Without the pictures, copy the entries below word for word.

━━ Data to process

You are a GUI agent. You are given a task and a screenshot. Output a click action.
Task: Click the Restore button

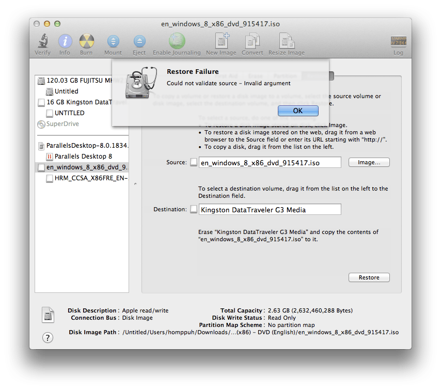[x=369, y=277]
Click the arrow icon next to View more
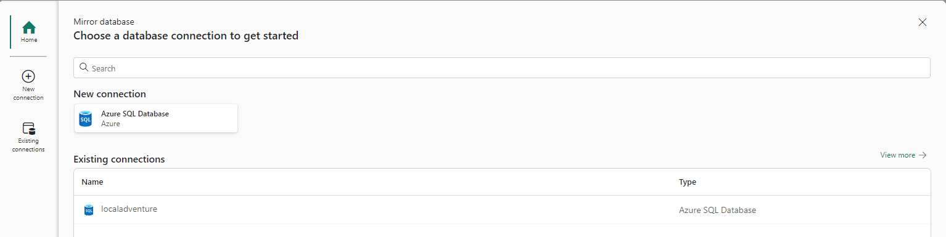Image resolution: width=946 pixels, height=237 pixels. coord(923,155)
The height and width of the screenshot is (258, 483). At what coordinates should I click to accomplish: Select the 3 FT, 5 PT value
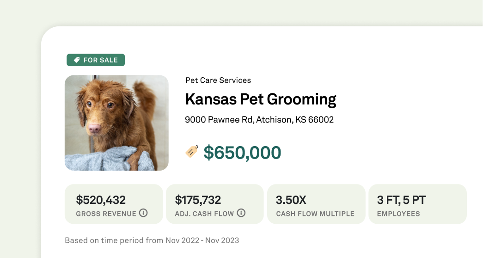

━━━━

### Final answer
You are a GUI agent. You are given a task and a screenshot. Output a click action.
Task: Click the Restore button

[x=369, y=277]
Click the arrow icon next to View more
Image resolution: width=946 pixels, height=237 pixels. coord(923,155)
The height and width of the screenshot is (258, 483). At what coordinates should I click to accomplish: Select the 3 FT, 5 PT value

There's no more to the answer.